En finir avec la culture de l’excuse

Notre société est souvent à l’image d’une cour d’école. Lorsqu’une bagarre éclate et qu’il faut trouver un responsable, c’est toujours la faute de l’autre, bouc émissaire idéal qui évite la remise en question. Prenons de la hauteur avec Ernest Renan (1823-1892).

Jeté malgré moi dans les affres de ce monde, j’apprécie particulièrement le charme de ma bibliothèque. Lorsque j’ouvre un livre, une sensation particulière s’empare de moi. L’odeur du papier vieilli et de l’encre me transporte dans une époque révolue. Les mots imprimés prennent une nouvelle vie, me permettant de voyager à travers les siècles et de découvrir des pensées, des idées et des réflexions qui ont résisté à l’épreuve du temps. C’est ce qui m’est arrivé récemment avec deux petits textes d’Ernest Renan : « La réforme intellectuelle et morale » (1871) et « Qu’est-ce qu’une nation ? » (1882).

Ernest Renan a vécu l’humiliation de la défaite française face à la Prusse en 1870 et la perte de l’Alsace-Lorraine. Allait-il accuser le nouvel Empire allemand de tous les maux ? Que nenni, il propose à ses compatriotes une réforme morale et intellectuelle. Dans le même sillage, alors que les États-nations et leurs idéologies préparent le terrain de futurs conflits, il propose une définition non essentialiste de la nation. 

Une vie placée sous le signe de l’intelligence

On ne lit plus Ernest Renan de nos jours. Son œuvre immense ne peut que décourager les lecteurs superficiels que nous sommes. Son érudition hors norme nous effraie : théologie, histoire, philologie, philosophie, archéologie, critique littéraire, etc. Et pourtant il fut un des maîtres à penser de son temps. Qui est cet étranger pourtant si proche, qui semble nous parler d’outre-tombe ?

____________________

Consigne a
Recopiez le passage du texte sur Ernest Renan qui va de « On ne lit plus » jusqu'à « nous parler d’outre-tombe ? ».

Entrées sources:
____________________

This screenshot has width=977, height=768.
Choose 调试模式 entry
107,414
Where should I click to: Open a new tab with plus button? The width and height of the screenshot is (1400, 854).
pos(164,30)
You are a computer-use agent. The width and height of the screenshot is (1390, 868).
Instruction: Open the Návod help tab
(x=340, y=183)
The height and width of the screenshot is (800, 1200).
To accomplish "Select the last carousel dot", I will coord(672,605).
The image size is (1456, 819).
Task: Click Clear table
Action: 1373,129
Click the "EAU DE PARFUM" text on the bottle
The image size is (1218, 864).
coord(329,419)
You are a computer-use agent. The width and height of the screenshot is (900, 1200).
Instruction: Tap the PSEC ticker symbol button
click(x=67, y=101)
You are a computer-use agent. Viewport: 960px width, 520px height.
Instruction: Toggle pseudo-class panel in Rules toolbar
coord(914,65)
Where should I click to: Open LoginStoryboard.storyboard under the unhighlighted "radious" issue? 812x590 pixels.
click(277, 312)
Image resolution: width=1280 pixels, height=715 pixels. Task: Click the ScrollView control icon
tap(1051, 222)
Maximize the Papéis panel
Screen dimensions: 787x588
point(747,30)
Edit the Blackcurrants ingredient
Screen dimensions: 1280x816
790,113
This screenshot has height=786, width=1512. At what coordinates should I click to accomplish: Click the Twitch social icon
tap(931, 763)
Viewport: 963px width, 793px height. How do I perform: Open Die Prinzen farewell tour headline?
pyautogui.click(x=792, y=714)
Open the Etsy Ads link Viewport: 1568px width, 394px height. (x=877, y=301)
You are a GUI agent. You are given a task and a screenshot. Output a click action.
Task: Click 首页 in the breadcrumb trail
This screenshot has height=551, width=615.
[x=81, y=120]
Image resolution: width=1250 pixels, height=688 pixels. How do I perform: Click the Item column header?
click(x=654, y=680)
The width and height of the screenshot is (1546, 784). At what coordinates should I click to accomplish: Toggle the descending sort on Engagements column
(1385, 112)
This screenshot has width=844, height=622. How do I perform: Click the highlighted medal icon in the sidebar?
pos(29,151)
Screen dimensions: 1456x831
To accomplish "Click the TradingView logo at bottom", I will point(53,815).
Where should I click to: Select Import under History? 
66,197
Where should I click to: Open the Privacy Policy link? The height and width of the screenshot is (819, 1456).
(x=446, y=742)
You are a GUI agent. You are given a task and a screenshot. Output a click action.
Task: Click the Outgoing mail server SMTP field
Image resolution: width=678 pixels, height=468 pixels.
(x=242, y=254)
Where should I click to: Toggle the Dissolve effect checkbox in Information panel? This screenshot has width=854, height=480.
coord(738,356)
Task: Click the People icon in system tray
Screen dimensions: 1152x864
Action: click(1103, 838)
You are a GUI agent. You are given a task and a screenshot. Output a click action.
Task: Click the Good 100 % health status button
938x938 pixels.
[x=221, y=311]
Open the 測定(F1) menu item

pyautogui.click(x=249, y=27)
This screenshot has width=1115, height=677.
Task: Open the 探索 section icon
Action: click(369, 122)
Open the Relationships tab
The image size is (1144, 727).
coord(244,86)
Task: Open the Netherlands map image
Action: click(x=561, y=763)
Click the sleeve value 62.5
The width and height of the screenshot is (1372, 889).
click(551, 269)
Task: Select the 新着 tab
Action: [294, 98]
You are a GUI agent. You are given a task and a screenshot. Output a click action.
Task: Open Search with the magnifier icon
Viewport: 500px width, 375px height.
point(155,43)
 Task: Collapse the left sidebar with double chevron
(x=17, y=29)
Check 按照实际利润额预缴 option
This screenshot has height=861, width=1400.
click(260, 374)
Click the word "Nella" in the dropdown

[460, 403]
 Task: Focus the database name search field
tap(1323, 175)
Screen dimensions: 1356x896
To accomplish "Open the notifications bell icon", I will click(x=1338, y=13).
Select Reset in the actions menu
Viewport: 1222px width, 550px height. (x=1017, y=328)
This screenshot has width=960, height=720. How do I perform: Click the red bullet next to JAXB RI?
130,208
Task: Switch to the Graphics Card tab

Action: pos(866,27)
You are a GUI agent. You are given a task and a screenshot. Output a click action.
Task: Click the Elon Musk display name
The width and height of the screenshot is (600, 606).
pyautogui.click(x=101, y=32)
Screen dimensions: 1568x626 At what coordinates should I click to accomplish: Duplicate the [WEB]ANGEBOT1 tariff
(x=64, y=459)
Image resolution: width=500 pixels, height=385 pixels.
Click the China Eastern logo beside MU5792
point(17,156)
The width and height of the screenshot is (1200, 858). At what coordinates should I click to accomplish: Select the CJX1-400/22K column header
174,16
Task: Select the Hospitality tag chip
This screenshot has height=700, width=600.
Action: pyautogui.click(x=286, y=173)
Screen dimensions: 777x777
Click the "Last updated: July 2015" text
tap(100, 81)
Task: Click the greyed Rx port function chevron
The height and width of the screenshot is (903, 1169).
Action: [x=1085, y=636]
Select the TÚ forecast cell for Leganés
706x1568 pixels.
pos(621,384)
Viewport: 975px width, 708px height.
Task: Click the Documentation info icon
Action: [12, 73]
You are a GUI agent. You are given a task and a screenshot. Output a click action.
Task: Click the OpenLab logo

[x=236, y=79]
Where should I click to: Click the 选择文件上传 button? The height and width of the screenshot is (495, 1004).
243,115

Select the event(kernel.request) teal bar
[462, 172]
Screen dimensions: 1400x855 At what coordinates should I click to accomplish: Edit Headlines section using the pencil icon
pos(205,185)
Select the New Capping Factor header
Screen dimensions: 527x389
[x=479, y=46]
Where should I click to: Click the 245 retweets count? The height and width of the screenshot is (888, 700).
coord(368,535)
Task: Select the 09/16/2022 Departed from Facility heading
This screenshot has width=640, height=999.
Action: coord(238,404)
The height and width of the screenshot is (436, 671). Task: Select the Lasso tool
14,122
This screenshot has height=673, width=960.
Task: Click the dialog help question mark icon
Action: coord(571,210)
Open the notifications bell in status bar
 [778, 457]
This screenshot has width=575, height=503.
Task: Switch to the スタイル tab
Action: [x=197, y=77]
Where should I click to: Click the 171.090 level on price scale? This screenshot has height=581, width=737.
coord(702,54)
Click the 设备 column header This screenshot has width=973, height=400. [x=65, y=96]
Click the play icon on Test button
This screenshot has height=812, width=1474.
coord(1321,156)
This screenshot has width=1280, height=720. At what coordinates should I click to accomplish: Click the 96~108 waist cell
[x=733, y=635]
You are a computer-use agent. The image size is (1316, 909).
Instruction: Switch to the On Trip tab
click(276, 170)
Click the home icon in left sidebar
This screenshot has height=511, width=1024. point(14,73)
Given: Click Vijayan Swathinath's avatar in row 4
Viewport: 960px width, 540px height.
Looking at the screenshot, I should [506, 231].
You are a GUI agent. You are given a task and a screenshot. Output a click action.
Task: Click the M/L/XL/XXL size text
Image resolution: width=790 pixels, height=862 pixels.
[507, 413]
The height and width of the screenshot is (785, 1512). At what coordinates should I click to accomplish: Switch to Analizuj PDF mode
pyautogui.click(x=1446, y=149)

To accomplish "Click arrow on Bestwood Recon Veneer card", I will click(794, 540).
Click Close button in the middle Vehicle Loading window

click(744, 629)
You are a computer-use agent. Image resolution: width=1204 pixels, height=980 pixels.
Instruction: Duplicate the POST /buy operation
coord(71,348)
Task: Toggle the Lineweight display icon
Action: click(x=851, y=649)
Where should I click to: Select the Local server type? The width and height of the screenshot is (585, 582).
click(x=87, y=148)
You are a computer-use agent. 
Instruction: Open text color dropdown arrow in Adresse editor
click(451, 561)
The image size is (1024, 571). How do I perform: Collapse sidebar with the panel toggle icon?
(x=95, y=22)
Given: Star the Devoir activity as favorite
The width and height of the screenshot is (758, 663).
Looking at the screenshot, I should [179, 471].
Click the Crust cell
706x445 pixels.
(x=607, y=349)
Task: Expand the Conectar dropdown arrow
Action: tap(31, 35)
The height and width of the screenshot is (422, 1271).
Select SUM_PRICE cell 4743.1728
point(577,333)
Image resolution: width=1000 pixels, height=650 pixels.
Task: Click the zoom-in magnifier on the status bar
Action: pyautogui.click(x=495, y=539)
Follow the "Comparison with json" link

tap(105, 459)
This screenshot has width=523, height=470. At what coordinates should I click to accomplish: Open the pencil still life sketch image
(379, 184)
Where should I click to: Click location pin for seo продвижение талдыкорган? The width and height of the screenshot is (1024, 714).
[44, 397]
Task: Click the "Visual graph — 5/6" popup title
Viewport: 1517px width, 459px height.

____________________

Consigne b
Dans les entrées, remplacez « Graphics Card » par « Display Settings » dans les lignes allant de celle qui contient « Screen dimensions: 1356x896 » jusqu'à celle qui contient « point(17,156) », bornes comprises, sans rien changer d'autre. Ne donnez que ces lignes.

Corrigé complet a
On ne lit plus Ernest Renan de nos jours. Son œuvre immense ne peut que décourager les lecteurs superficiels que nous sommes. Son érudition hors norme nous effraie : théologie, histoire, philologie, philosophie, archéologie, critique littéraire, etc. Et pourtant il fut un des maîtres à penser de son temps. Qui est cet étranger pourtant si proche, qui semble nous parler d’outre-tombe ?

Corrigé complet b
Screen dimensions: 1356x896
To accomplish "Open the notifications bell icon", I will click(x=1338, y=13).
Select Reset in the actions menu
Viewport: 1222px width, 550px height. (x=1017, y=328)
This screenshot has width=960, height=720. How do I perform: Click the red bullet next to JAXB RI?
130,208
Task: Switch to the Display Settings tab

Action: pos(866,27)
You are a GUI agent. You are given a task and a screenshot. Output a click action.
Task: Click the Elon Musk display name
The width and height of the screenshot is (600, 606).
pyautogui.click(x=101, y=32)
Screen dimensions: 1568x626 At what coordinates should I click to accomplish: Duplicate the [WEB]ANGEBOT1 tariff
(x=64, y=459)
Image resolution: width=500 pixels, height=385 pixels.
Click the China Eastern logo beside MU5792
point(17,156)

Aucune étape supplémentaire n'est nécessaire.